── Task data ──

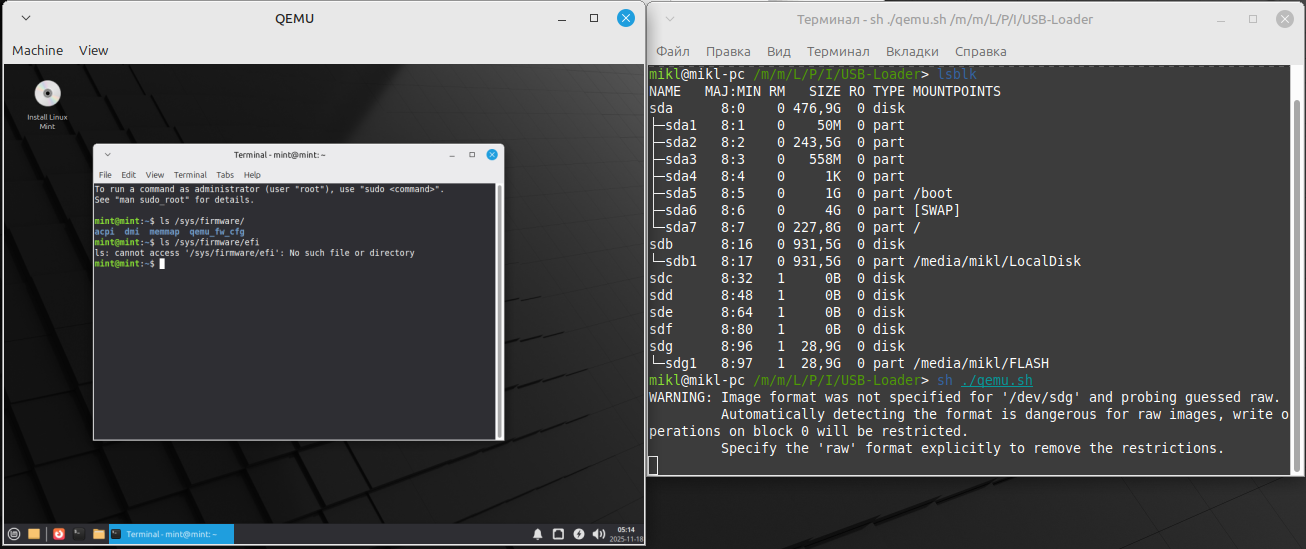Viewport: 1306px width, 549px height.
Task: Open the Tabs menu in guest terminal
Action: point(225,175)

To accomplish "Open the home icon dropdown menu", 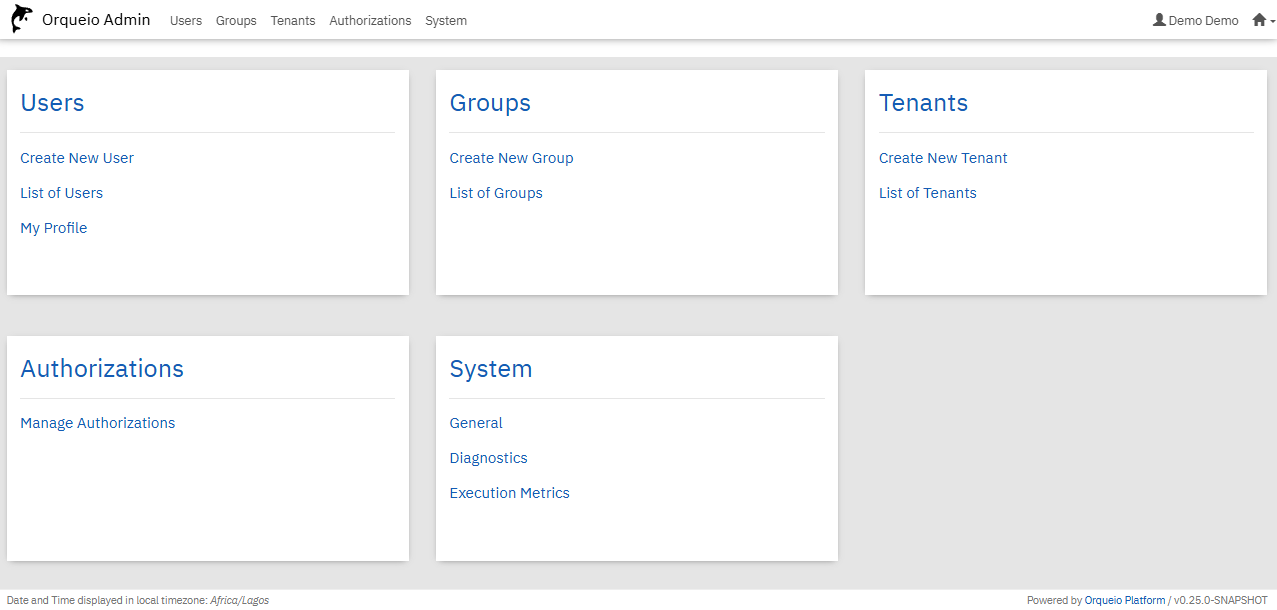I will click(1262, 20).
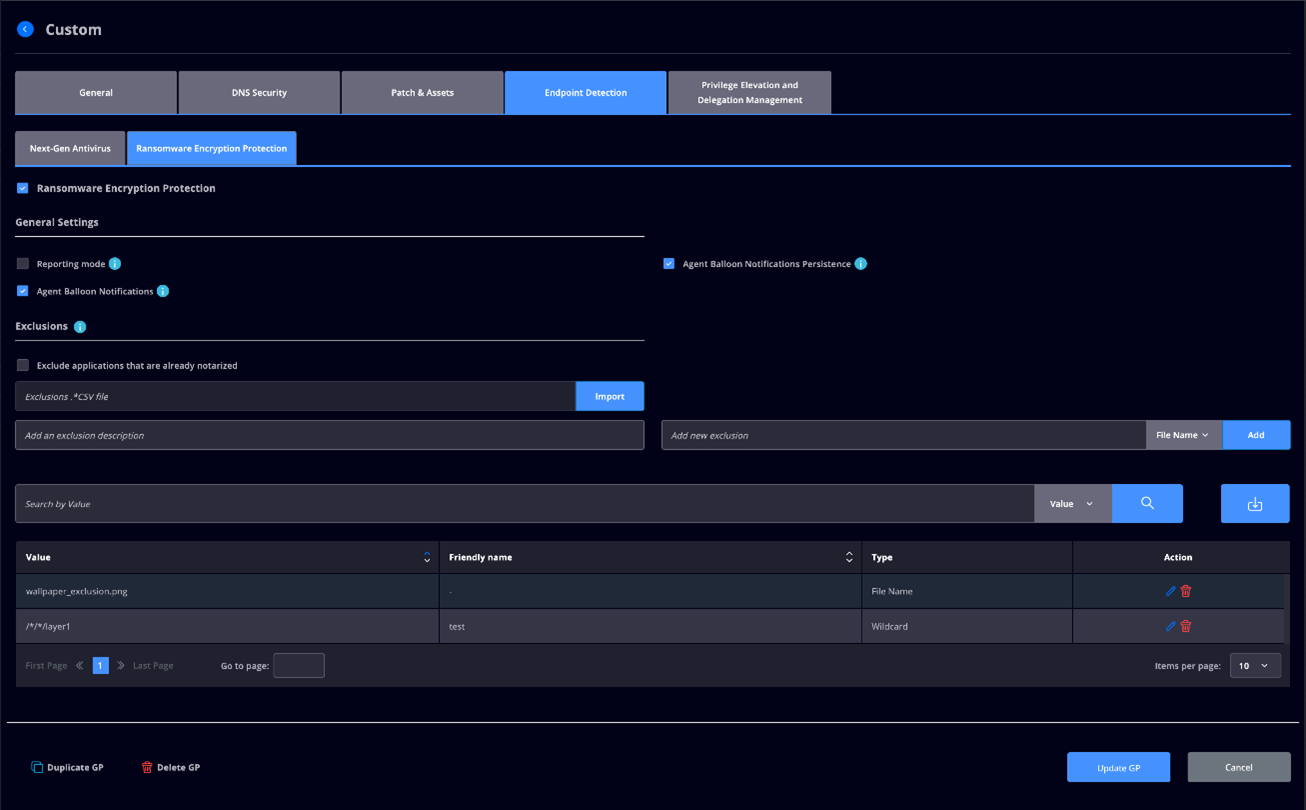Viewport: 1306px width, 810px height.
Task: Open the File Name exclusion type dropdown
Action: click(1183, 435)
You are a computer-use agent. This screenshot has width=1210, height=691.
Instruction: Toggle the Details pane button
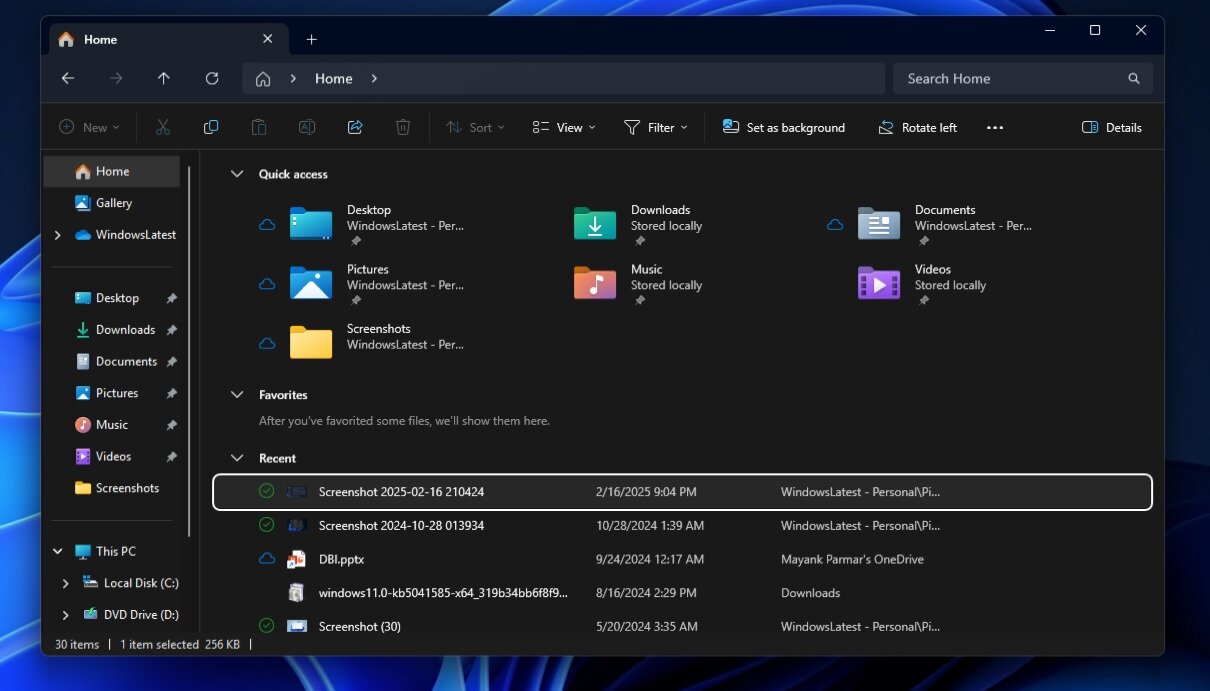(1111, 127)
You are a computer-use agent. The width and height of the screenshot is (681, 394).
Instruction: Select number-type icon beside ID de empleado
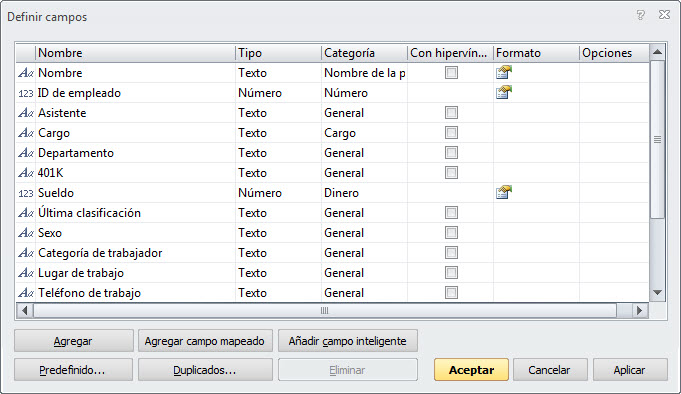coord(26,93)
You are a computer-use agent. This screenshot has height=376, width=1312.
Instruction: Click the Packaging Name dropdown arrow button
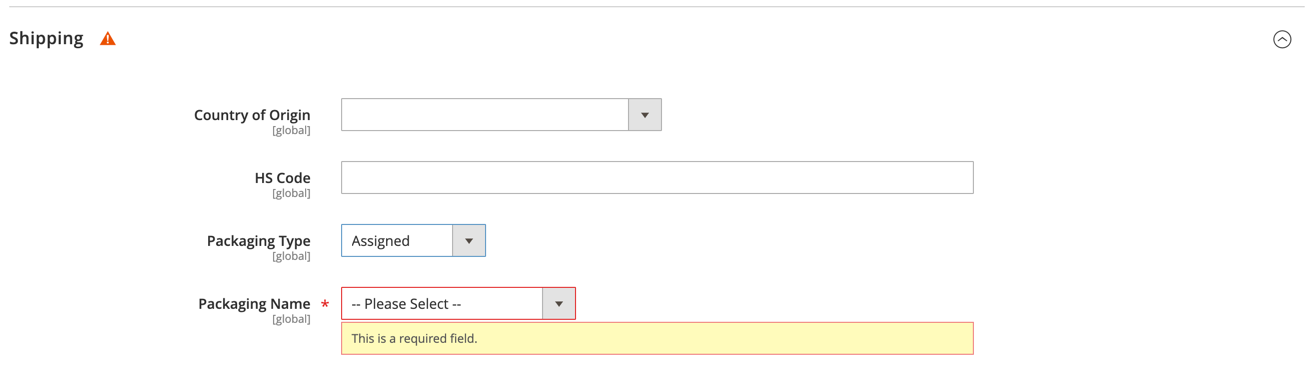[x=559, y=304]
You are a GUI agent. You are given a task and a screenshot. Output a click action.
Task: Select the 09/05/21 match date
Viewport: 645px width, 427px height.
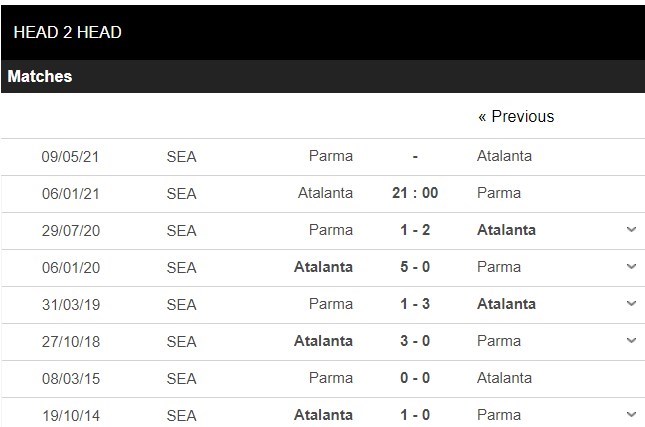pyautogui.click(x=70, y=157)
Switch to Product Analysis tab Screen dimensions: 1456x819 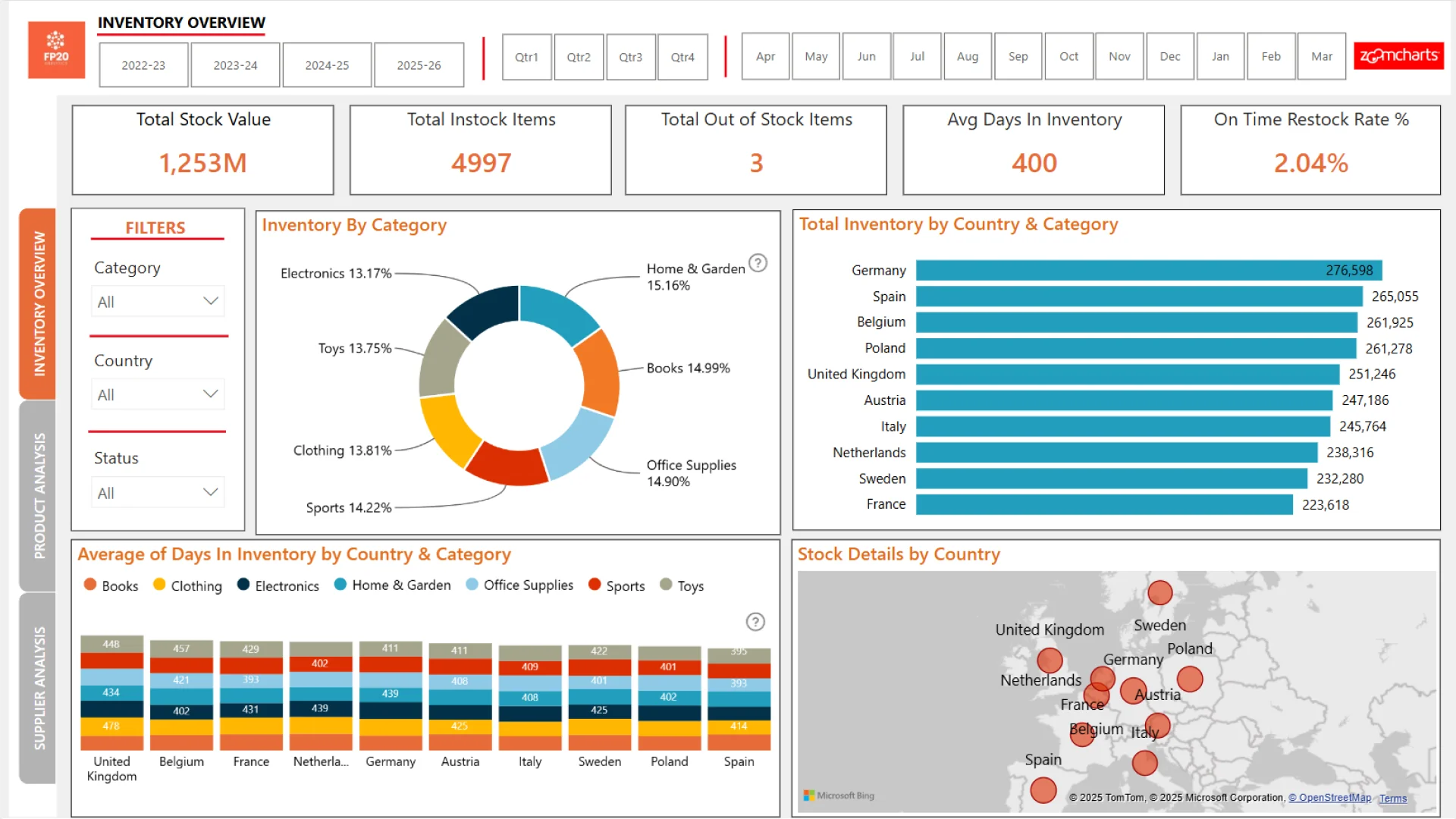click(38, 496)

───

*Given problem*
Please set out the lines of the records from the line with "You are a computer-use agent. The" up to and including the line with "pyautogui.click(x=70, y=157)" as a Markdown table with the columns Row and Line. Number each row, skip blank lines, and leave the pictures out.

*Finished task*
| Row | Line |
|---|---|
| 1 | You are a computer-use agent. The width and height of the screenshot is (681, 394). |
| 2 | Instruction: Select number-type icon beside ID de empleado |
| 3 | coord(26,93) |
| 4 | You are a computer-use agent. This screenshot has height=376, width=1312. |
| 5 | Instruction: Click the Packaging Name dropdown arrow button |
| 6 | [x=559, y=304] |
| 7 | You are a GUI agent. You are given a task and a screenshot. Output a click action. |
| 8 | Task: Select the 09/05/21 match date |
| 9 | Viewport: 645px width, 427px height. |
| 10 | pyautogui.click(x=70, y=157) |